**TASK DETAILS**.
Put every line of the records below into a Markdown table with two columns, Row and Line, numbering the rows and skipping blank lines. Leave the pictures out.

----------------

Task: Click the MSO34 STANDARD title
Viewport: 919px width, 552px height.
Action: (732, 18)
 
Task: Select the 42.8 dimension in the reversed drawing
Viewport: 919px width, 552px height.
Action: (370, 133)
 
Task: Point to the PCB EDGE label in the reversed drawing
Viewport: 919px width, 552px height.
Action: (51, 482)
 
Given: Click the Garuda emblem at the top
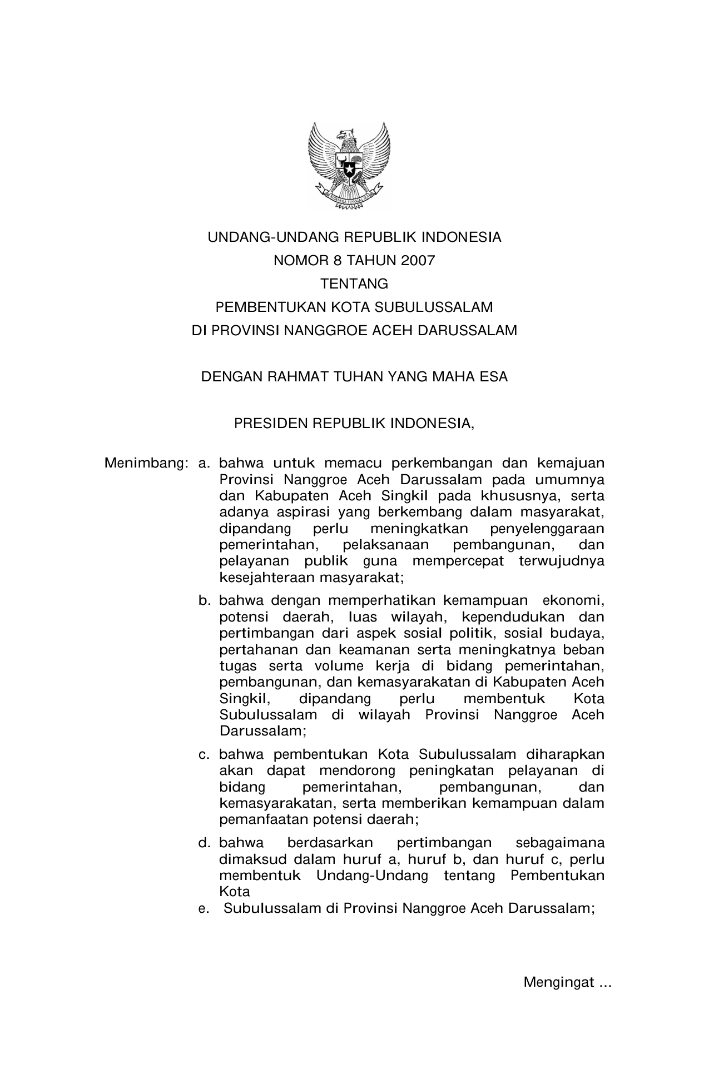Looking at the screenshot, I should point(349,166).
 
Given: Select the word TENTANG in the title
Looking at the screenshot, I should point(354,284).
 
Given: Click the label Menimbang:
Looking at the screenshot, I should point(147,463).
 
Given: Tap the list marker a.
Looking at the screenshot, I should point(205,463).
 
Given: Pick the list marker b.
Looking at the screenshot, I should point(205,600).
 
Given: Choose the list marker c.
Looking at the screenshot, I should point(205,755).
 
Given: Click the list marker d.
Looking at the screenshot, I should point(205,843).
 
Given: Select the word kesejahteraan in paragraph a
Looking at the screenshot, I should point(267,578).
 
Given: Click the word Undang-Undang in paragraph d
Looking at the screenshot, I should point(372,876).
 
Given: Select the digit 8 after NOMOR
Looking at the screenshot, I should point(321,261).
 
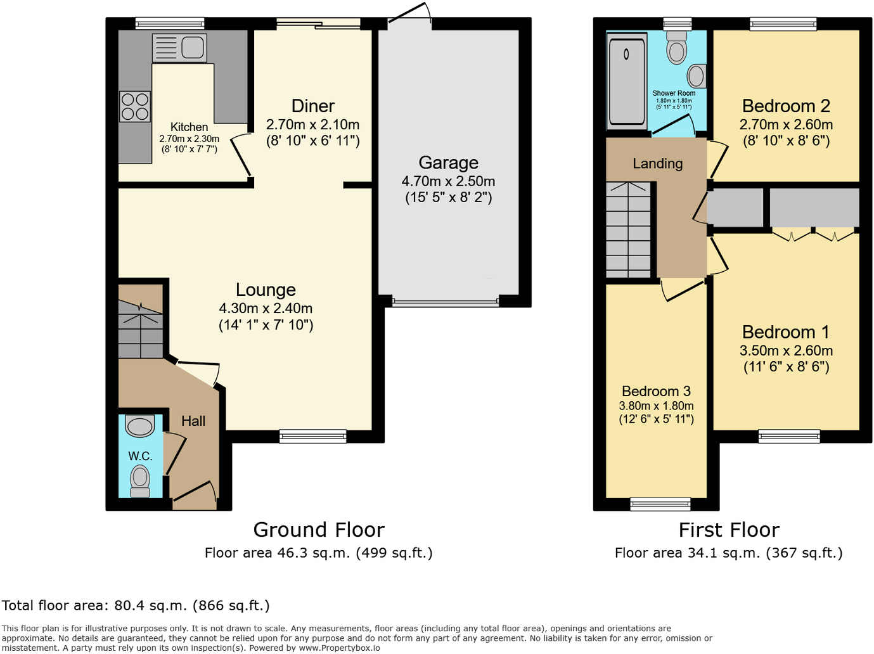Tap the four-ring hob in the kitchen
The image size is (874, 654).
pyautogui.click(x=135, y=106)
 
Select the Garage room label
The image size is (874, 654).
pyautogui.click(x=448, y=163)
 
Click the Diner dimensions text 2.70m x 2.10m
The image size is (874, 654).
pyautogui.click(x=312, y=125)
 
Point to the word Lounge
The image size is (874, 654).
pyautogui.click(x=266, y=290)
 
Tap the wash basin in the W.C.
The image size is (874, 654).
pyautogui.click(x=140, y=426)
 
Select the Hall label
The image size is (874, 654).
pyautogui.click(x=193, y=421)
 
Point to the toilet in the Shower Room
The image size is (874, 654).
pyautogui.click(x=677, y=48)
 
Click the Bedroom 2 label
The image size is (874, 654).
pyautogui.click(x=786, y=106)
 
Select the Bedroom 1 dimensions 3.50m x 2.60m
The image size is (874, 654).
pyautogui.click(x=786, y=350)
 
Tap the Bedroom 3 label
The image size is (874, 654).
pyautogui.click(x=656, y=391)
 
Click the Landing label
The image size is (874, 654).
pyautogui.click(x=657, y=164)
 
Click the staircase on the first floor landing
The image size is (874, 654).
pyautogui.click(x=628, y=229)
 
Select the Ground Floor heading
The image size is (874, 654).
pyautogui.click(x=319, y=530)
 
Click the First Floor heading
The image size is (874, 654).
pyautogui.click(x=729, y=530)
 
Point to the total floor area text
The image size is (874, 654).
pyautogui.click(x=136, y=605)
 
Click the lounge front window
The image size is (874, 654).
pyautogui.click(x=313, y=436)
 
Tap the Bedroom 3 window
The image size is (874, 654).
pyautogui.click(x=660, y=504)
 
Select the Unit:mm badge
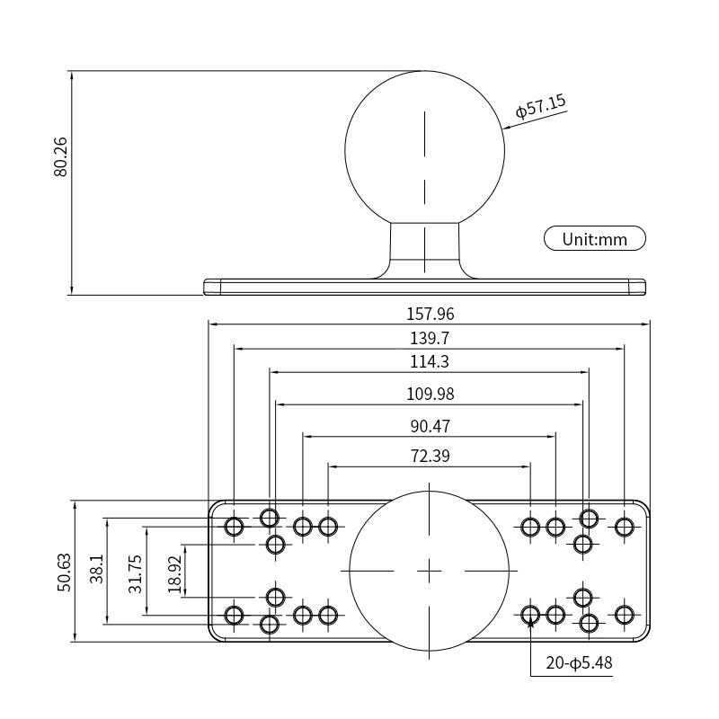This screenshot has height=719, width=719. [595, 239]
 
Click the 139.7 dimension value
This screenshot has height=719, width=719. [430, 339]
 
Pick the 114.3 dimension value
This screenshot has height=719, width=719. [430, 362]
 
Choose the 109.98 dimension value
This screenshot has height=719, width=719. [430, 395]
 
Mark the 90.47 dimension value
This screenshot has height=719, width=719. [430, 426]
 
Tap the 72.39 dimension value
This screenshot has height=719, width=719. [430, 456]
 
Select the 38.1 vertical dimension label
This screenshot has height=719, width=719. [96, 570]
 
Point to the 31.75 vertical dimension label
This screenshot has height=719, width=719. [134, 573]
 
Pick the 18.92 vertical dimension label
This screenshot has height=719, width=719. [174, 572]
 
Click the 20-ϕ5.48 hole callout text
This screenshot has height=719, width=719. [578, 664]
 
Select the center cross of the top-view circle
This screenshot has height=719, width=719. [430, 571]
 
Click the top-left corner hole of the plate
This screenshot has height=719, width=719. [234, 527]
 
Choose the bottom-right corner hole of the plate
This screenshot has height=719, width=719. [624, 615]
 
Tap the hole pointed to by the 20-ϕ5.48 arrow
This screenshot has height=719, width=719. [530, 615]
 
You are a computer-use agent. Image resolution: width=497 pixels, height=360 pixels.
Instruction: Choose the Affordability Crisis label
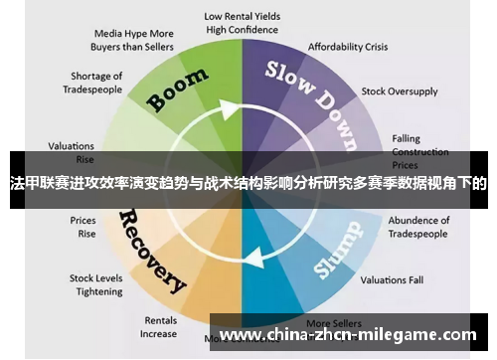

----------------

**RESULT OF THE EXERCISE**.
| Row | Line |
|---|---|
| 1 | Task: Click the MSO34 STANDARD title |
| 2 | Viewport: 919px width, 552px height. |
| 3 | Action: (732, 18) |
| 4 | Task: Select the 42.8 dimension in the reversed drawing |
| 5 | Viewport: 919px width, 552px height. |
| 6 | Action: (370, 133) |
| 7 | Task: Point to the PCB EDGE label in the reversed drawing |
| 8 | Viewport: 919px width, 552px height. |
| 9 | Action: (51, 482) |
| 10 | Given: Click the Garuda emblem at the top |
| 11 | Looking at the screenshot, I should point(349,166). |
| 12 | Given: Select the word TENTANG in the title |
| 13 | Looking at the screenshot, I should point(354,284). |
| 14 | Given: Click the label Menimbang: |
| 15 | Looking at the screenshot, I should point(147,463). |
| 16 | Given: Tap the list marker a. |
| 17 | Looking at the screenshot, I should point(205,463). |
| 18 | Given: Pick the list marker b. |
| 19 | Looking at the screenshot, I should point(205,600). |
| 20 | Given: Choose the list marker c. |
| 21 | Looking at the screenshot, I should point(205,755). |
| 22 | Given: Click the list marker d. |
| 23 | Looking at the screenshot, I should point(205,843). |
| 24 | Given: Select the word kesejahteraan in paragraph a |
| 25 | Looking at the screenshot, I should point(267,578). |
| 26 | Given: Click the word Undang-Undang in paragraph d |
| 27 | Looking at the screenshot, I should point(372,876). |
| 28 | Given: Select the digit 8 after NOMOR |
| 29 | Looking at the screenshot, I should point(321,261). |
| 30 | Tap the four-ring hob in the kitchen |
| 31 | The image size is (874, 654). |
| 32 | pyautogui.click(x=135, y=106) |
| 33 | Select the Garage room label |
| 34 | The image size is (874, 654). |
| 35 | pyautogui.click(x=448, y=163) |
| 36 | Click the Diner dimensions text 2.70m x 2.10m |
| 37 | The image size is (874, 654). |
| 38 | pyautogui.click(x=312, y=125) |
| 39 | Point to the word Lounge |
| 40 | The image size is (874, 654). |
| 41 | pyautogui.click(x=266, y=290) |
| 42 | Tap the wash basin in the W.C. |
| 43 | The image size is (874, 654). |
| 44 | pyautogui.click(x=140, y=426) |
| 45 | Select the Hall label |
| 46 | The image size is (874, 654). |
| 47 | pyautogui.click(x=193, y=421) |
| 48 | Point to the toilet in the Shower Room |
| 49 | The image size is (874, 654). |
| 50 | pyautogui.click(x=677, y=48) |
| 51 | Click the Bedroom 2 label |
| 52 | The image size is (874, 654). |
| 53 | pyautogui.click(x=786, y=106) |
| 54 | Select the Bedroom 1 dimensions 3.50m x 2.60m |
| 55 | The image size is (874, 654). |
| 56 | pyautogui.click(x=786, y=350) |
| 57 | Tap the Bedroom 3 label |
| 58 | The image size is (874, 654). |
| 59 | pyautogui.click(x=656, y=391) |
| 60 | Click the Landing label |
| 61 | The image size is (874, 654). |
| 62 | pyautogui.click(x=657, y=164) |
| 63 | Click the staircase on the first floor landing |
| 64 | The image size is (874, 654). |
| 65 | pyautogui.click(x=628, y=229) |
| 66 | Select the Ground Floor heading |
| 67 | The image size is (874, 654). |
| 68 | pyautogui.click(x=319, y=530) |
| 69 | Click the First Floor heading |
| 70 | The image size is (874, 654). |
| 71 | pyautogui.click(x=729, y=530) |
| 72 | Point to the total floor area text |
| 73 | The image size is (874, 654). |
| 74 | pyautogui.click(x=136, y=605) |
| 75 | Click the lounge front window |
| 76 | The image size is (874, 654). |
| 77 | pyautogui.click(x=313, y=436) |
| 78 | Tap the Bedroom 3 window |
| 79 | The image size is (874, 654). |
| 80 | pyautogui.click(x=660, y=504) |
| 81 | Select the Unit:mm badge |
| 82 | This screenshot has height=719, width=719. [595, 239] |
| 83 | Click the 139.7 dimension value |
| 84 | This screenshot has height=719, width=719. [430, 339] |
| 85 | Pick the 114.3 dimension value |
| 86 | This screenshot has height=719, width=719. [430, 362] |
| 87 | Choose the 109.98 dimension value |
| 88 | This screenshot has height=719, width=719. [430, 395] |
| 89 | Mark the 90.47 dimension value |
| 90 | This screenshot has height=719, width=719. [430, 426] |
| 91 | Tap the 72.39 dimension value |
| 92 | This screenshot has height=719, width=719. [430, 456] |
| 93 | Select the 38.1 vertical dimension label |
| 94 | This screenshot has height=719, width=719. [96, 570] |
| 95 | Point to the 31.75 vertical dimension label |
| 96 | This screenshot has height=719, width=719. [134, 573] |
| 97 | Pick the 18.92 vertical dimension label |
| 98 | This screenshot has height=719, width=719. [174, 572] |
| 99 | Click the 20-ϕ5.48 hole callout text |
| 100 | This screenshot has height=719, width=719. [578, 664] |
| 101 | Select the center cross of the top-view circle |
| 102 | This screenshot has height=719, width=719. [430, 571] |
| 103 | Click the top-left corner hole of the plate |
| 104 | This screenshot has height=719, width=719. [234, 527] |
| 105 | Choose the bottom-right corner hole of the plate |
| 106 | This screenshot has height=719, width=719. [624, 615] |
| 107 | Tap the hole pointed to by the 20-ϕ5.48 arrow |
| 108 | This screenshot has height=719, width=719. [530, 615] |
| 109 | You are a computer-use agent. Image resolution: width=497 pixels, height=360 pixels. |
| 110 | Instruction: Choose the Affordability Crisis label |